» **PROBLEM SET**:
A: Answer these questions using the system design interview guide:
(i) How many minutes does the guide assign to "Capacity Estimation"?
(ii) How many tweets per day does the senior engineer consider when designing Twitter?
(iii) What does "High-Level Design" involve drawing?
B: Extend the system design interview guide, starting from its final sentence.

System Design Interview Framework
Structured Approach to Tackle Any System Design Question
Why System Design Interviews Are Different
Unlike coding interviews with "correct" answers, system design is open-ended. Interviewers evaluate:
- Structured thinking: Can you break down ambiguity?
- Trade-off analysis: Do you understand pros/cons?
- Scalability awareness: Can you design for millions of users?
- Communication: Can you explain complex systems clearly?
There's no single "right" answer. A junior engineer might design Twitter with 1 server; a senior engineer considers 1 billion users, 500M tweets/day, and 5 data centers.
The 6-Step Framework
Step 1: Clarify Requirements (5 minutes)
Don't jump to solutions! Ask questions to scope the problem.
Step 2: Capacity Estimation (5 minutes)
Calculate traffic, storage, bandwidth to guide design decisions.
Step 3: High-Level Design (10 minutes)
Draw boxes and arrows showing main components and data flow.

» **DATA**:
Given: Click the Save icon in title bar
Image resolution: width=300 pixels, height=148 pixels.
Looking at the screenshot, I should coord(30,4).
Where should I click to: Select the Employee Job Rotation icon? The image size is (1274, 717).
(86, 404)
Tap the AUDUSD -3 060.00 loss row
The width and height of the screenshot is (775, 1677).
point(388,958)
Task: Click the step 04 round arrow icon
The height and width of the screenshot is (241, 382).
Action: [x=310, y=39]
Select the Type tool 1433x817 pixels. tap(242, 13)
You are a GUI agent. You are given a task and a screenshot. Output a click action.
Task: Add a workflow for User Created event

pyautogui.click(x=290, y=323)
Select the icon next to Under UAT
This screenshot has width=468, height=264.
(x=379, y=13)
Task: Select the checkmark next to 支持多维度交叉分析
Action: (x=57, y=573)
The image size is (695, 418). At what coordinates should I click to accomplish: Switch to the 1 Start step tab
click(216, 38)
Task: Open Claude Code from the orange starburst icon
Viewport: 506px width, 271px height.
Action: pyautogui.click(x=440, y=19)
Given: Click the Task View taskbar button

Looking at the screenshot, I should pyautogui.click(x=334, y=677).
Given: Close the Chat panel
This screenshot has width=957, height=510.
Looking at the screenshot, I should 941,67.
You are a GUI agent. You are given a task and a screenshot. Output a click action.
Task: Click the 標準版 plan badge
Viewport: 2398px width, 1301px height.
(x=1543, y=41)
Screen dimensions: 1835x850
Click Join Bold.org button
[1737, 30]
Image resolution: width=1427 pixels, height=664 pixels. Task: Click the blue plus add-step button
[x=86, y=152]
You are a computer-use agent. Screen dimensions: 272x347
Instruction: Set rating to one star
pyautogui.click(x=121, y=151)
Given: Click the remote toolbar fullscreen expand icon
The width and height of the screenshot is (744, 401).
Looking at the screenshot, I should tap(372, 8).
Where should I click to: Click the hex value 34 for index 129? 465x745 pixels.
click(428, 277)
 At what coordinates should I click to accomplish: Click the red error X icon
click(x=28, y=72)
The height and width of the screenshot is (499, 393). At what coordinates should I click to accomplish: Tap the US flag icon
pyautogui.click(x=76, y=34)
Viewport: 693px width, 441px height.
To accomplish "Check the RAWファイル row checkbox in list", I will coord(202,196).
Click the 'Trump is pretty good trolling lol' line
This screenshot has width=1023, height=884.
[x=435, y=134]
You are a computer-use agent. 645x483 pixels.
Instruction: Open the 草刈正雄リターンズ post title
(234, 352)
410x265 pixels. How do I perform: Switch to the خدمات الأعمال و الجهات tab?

» **RESULTS OF THE EXERCISE**:
A:
(i) 5 minutes.
(ii) 500M tweets per day.
(iii) Boxes and arrows showing the main components and data flow.

B:
Step 4: API Design (5 minutes)
Define RESTful or function interfaces for core functionality.
Step 5: Database Design (10 minutes)
Choose SQL vs NoSQL, define schema, plan for scale.
Step 6: Deep Dive (15 minutes)
Address bottlenecks, scaling, caching, monitoring, trade-offs.
Total: 50 minutes. Adjust based on 45/60 minute interview length.
Step 1: Clarify Requirements
Goal: Turn vague question into concrete requirements.
Functional Requirements (What should the system do?)
Example: "Design Twitter"
Ask:
✅ Post tweets? (Yes)
✅ Follow users? (Yes)
✅ Timeline: home feed + user profile? (Yes, both)
✅ Like/retweet? (Nice-to-have, out of scope)
✅ Search tweets? (Out of scope)
✅ Direct messages? (Out of scope)
✅ Trending topics? (Out of scope)
Result: Focus on core features only.Non-Functional Requirements (How should it perform?)
Ask:
✅ Scale: How many users? (100M daily active users)
✅ Availability: More important than consistency? (Yes, eventual consistency OK)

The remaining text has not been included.